La liberté de jouer et d'apprendre. Je peux être un jour à Belgrade en train d'étudier la danse classique et, le lendemain, faire des cascades. Tout cela suscite chez moi une joie pure, enfantine. Et puis, en construisant un personnage, quelque chose en soi se déconstruit, s'ouvre. Dans la vraie vie, je ne ferais jamais un scandale dans un restaurant en faisant valdinguer la table. C'est assez jubilatoire d'être tout à coup quelqu'un d'autre, et surtout de n'être jugée par personne.
Vous parlez de jugement : dans quelle mesure est-ce important pour vous ?
J'ai grandi en me disant que je me fichais du jugement des autres, puis j'ai compris que ce n'était pas si simple. Mais seul le regard des miens compte vraiment : celui de mon père, de mes frères. Un jour, un journaliste m'a lancé : "Est-ce que vous savez que, ce que l'on vous reproche parfois, c'est votre vulgarité ?" Tous mes proches ont été scandalisés, alors que, moi, sur le coup, cela ne m'a pas touchée plus que ça, même si j'aurais plutôt évoqué mon manque de classe. Je l'avoue, je n'ai sans doute pas une élégance inouïe... Par la suite, je me suis interrogée sur cette notion de vulgarité. Ma définition est très différente : selon moi, c'est se trahir, se travestir pour plaire aux autres. Du moment que je ne désavoue pas mes convictions, je n'ai pas de problème avec moi-même.

Une comédienne intuitive et habitée.
© / Les films pelléas
Après avoir été ambassadrice de Louis Vuitton, vous l'êtes aujourd'hui pour Bulgari. Quelle relation entretenez-vous avec les bijoux et la mode ?
Je vois leurs bijoux comme des pièces qui se transmettent de génération en génération. Ils appartiennent au passé comme au présent ou au futur, ce côté intemporel les rend fascinants. Les créations de Bulgari m'évoquent aussi une certaine force de caractère, l'idée d'une femme indépendante avec beaucoup de personnalité, ce qui est très actuel et me correspond bien. Je n'avais jamais eu accès à ces choses-là avant de faire du cinéma. J'ai 25 ans : plus jeune, je vendais des sandwichs, je m'habillais chez Zara... Aujourd'hui, je découvre dans la mode quelque chose de très poétique et puissant. J'ai appris à l'aimer. Ce serait mentir de dire que je suis blasée, que je n'aime pas les jolies robes, le jeu du tapis rouge... Mais ce qui est encore plus génial, c'est d'être en djellaba et de colorier un mur avec mon fils. Passer de l'un à l'autre : cette liberté-là m'amuse.
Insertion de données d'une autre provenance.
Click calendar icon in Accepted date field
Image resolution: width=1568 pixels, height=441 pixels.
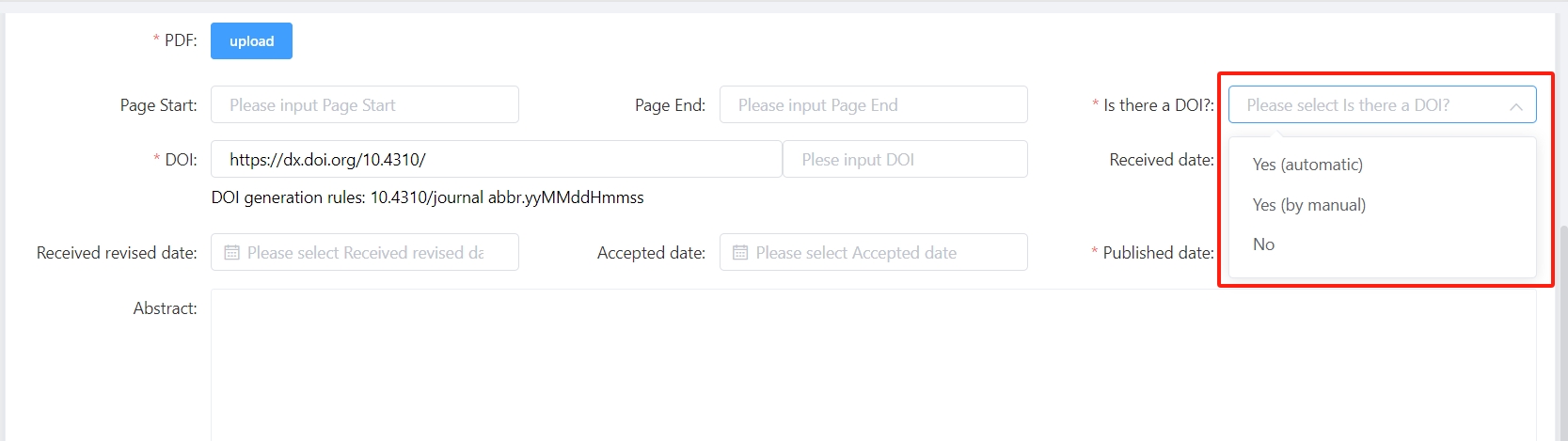pyautogui.click(x=740, y=253)
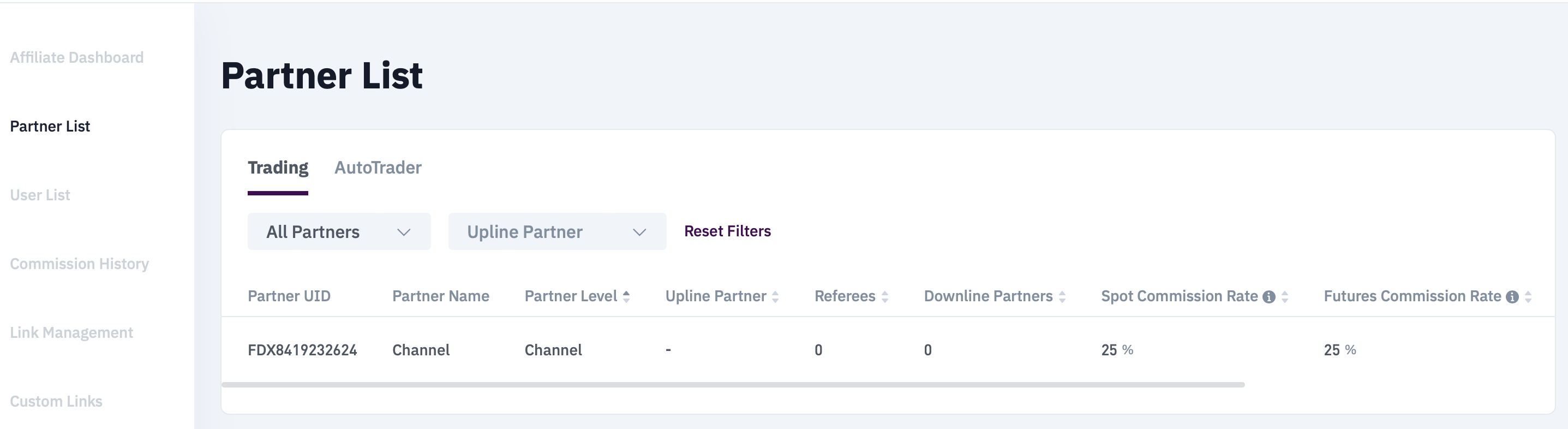Open Custom Links in sidebar

[56, 402]
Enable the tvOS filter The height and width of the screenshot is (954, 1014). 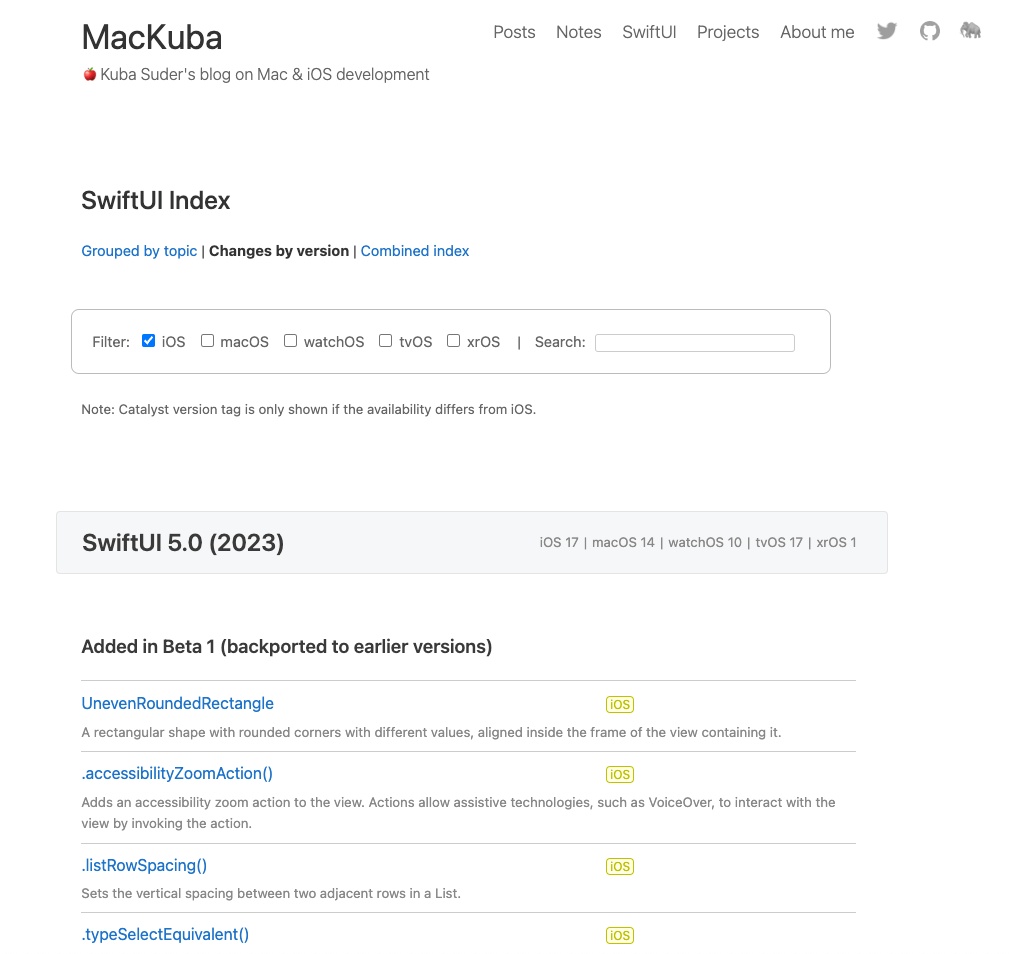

Quel est votre rêve de cinéma aujourd'hui ?
Faire une comédie. Je dois avoir l'air ennuyeuse parce que je tourne dans des films d'auteur, mais, en réalité, j'aimerais tout faire. Par exemple, tourner avec Benoît Poelvoorde, dont je suis absolument fan !
Sybil, de Justine Triet, avec Adèle Exarchopoulos, Virginie Efira, Gaspard Ulliel. En salles le 24 mai.